I’m a Fitness Expert and I Don’t Want You to Make a Huge Fitness Resolution Next Year

Sure, we know the weather outside is frightful, but to be honest, what happens in the wellness zeitgeist around this time of year is even scarier. After all, ‘tis the season of New Year’s resolutions. While all the sponsored Instagram posts, marketing emails, and banner ads will soon be pushing for you to “get back on track,” “get back in shape,” “burn off those holidays,” and on and on, I really hope that you will ignore them. In fact, I hope that you won’t make any really big, majorly life-altering fitness-related resolutions. Let me explain.

You might think that I am over-analyzing the messages, intentions, and intricacies of it all, but, that is exactly what I’m trained to do. Yes, I am a part of the fitness industry as an instructor and influencer, but I also have a Ph.D. in public health and have studied behavior change and chronic disease prevention extensively. And, yes, I want you to take my classes and prioritize your health, but more so, I want to help you incorporate movement into your daily life for better health outcomes and longevity. Like, for the rest of your life. So, when I say that I don’t want you to make huge fitness resolutions, it’s not that I don’t want you to win; in fact, it’s that I want you to actually win.
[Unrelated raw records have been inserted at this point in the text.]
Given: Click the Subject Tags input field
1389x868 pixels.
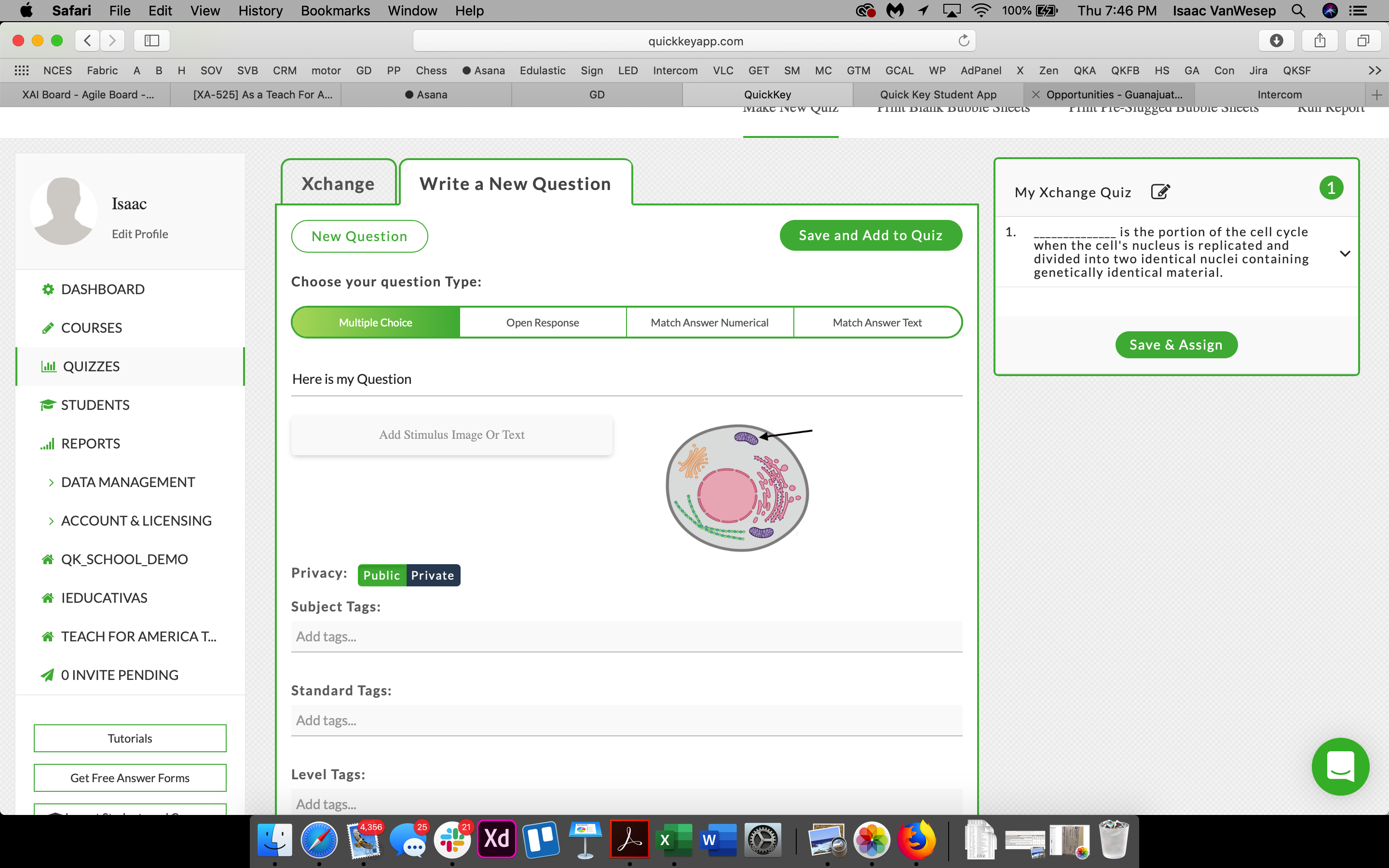Looking at the screenshot, I should point(626,637).
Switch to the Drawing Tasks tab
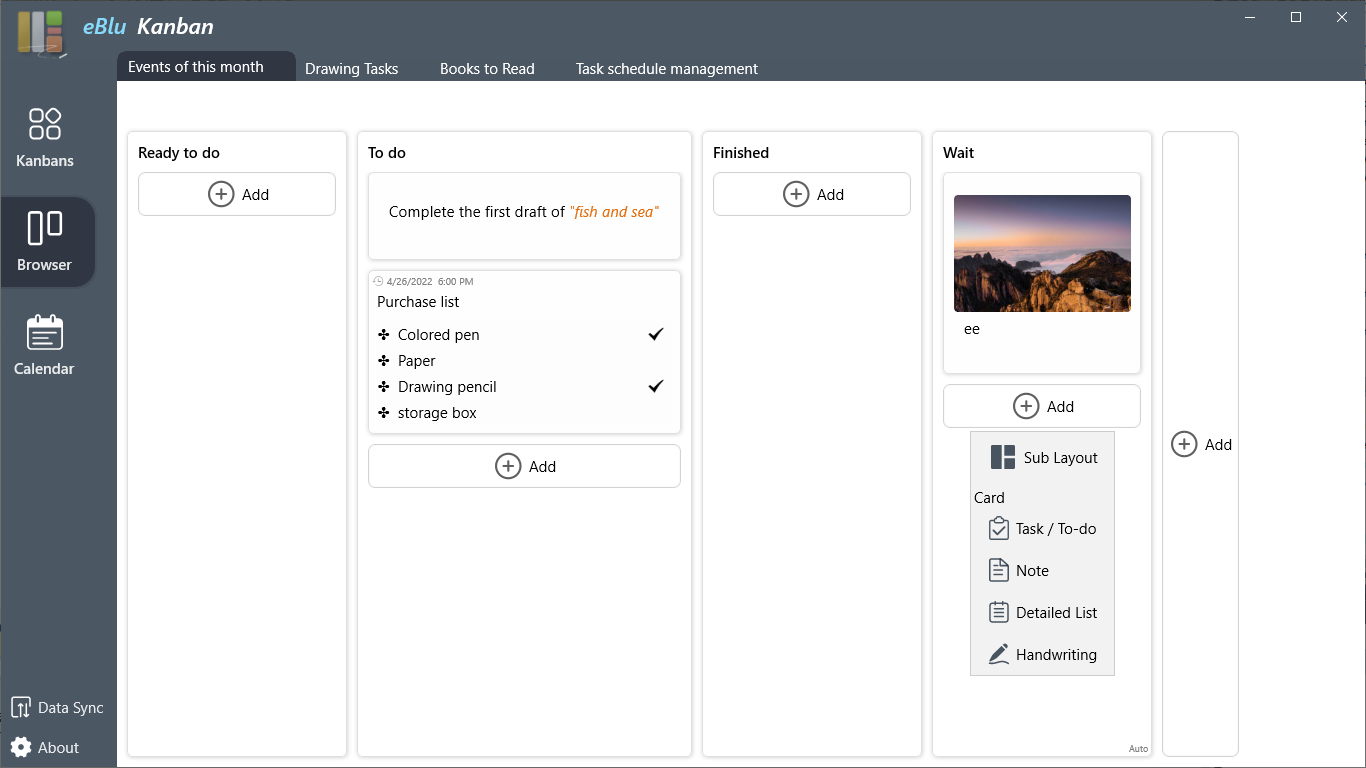The image size is (1366, 768). [x=351, y=69]
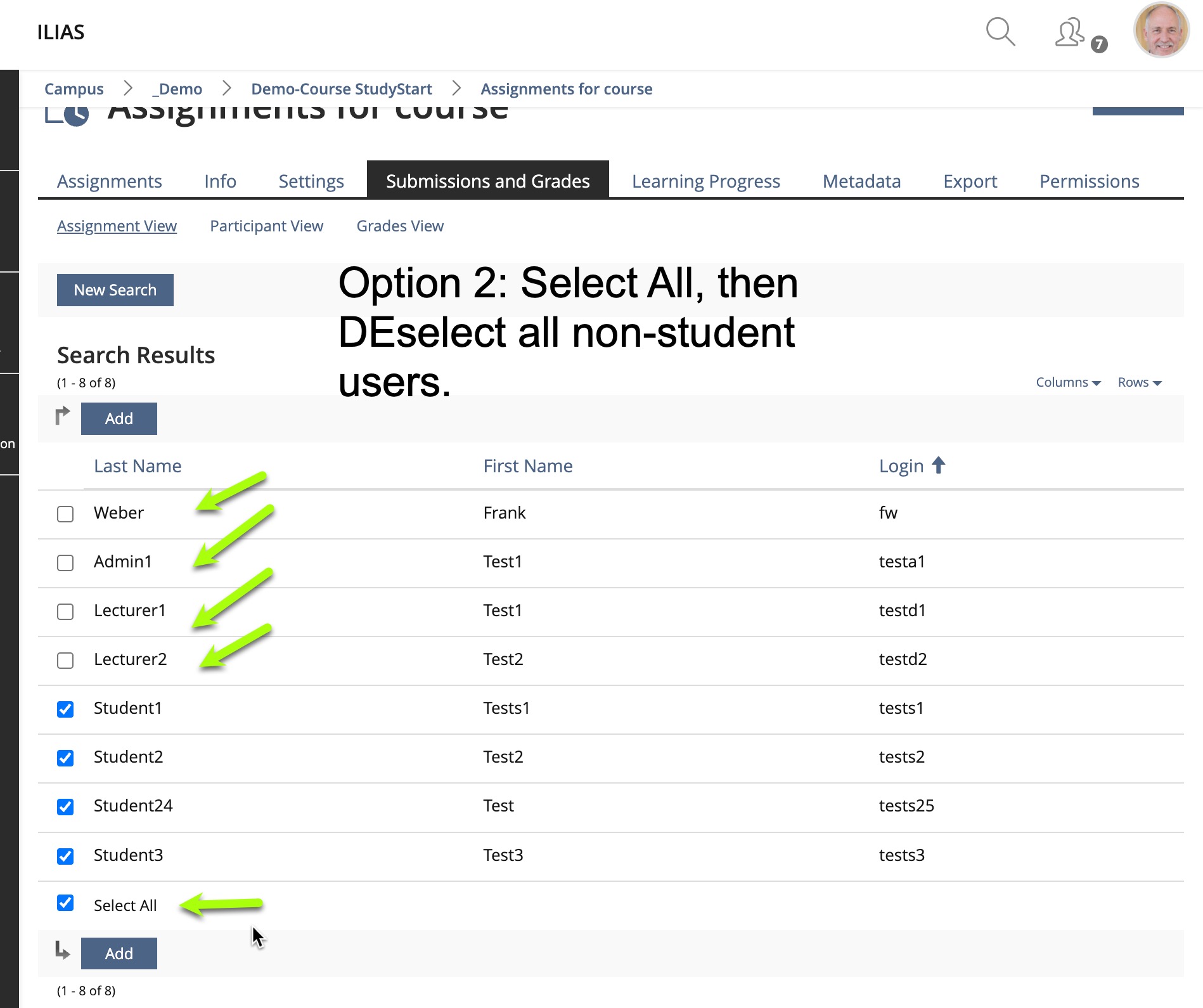1203x1008 pixels.
Task: Open the Permissions tab
Action: point(1089,181)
And I want you to keep winning, every day, regardless of which date the calendar says and which ads pop up as you do your holiday shopping. The issue is, you (really, we) are often set up to fail when it comes to resolution season.

Here’s what happens: We are in the ~most wonderful time of the year~ with all the holiday parties, family gatherings, festive foods, decorations galore, shopping, dashing around on our respective holiday missions. Indulgence is one of the prominent themes of the season. Actually, let me be more precise: indulgence slathered with guilt is the prominent theme. We are encouraged to over-indulge in everything—shopping, gift giving, eating, drinking, partying, relaxing—and then to feel really guilty about all of it, and then finally to be emboldened to make some really impassioned New Year’s resolutions to erase it all like it never happened. And by “emboldened” I mean that you don’t have to look very far for reassurance that “getting in shape” is what you should be doing as soon as the clock strikes midnight. The icing on the fruit cake is that it’s all a yearly cycle: start the year brand new with all your intentions and new behaviors, slip, keep slipping, start all over again next year. And so on. The guilt is never meant to subside.

So now you may be asking: But what if I really do want to get in shape? Great! I’m all for you getting more movement in your day, being mindful of what you put in your body, taking care to sleep, hydrate, relax, and all of that. Let’s just switch up our approach.

The problem with resolutions

It is a fairly popular opinion in my fields (fitness and public health) that New Year’s resolutions don’t really lead to long-term habit change. This is pretty consistent with the prevalent, albeit anecdotal, commentary I have heard for years around gyms and studios from clients, trainers and managers about how empty things will become just after Valentine’s Day.

According to one poll, about 68 percent of respondents who made a resolution in 2018 had stuck to it for just part of the year.

So, where’s the problem? When we are talking about engaging in healthy behaviors that pertain to exercise and nutrition “part of the year” isn’t enough. These are behaviors that we need to continually engage in pretty much for the rest of our lives. Resolving to “get in shape” and then letting that go in February or in one year or even in two years may not do much, if anything, for our long-term health.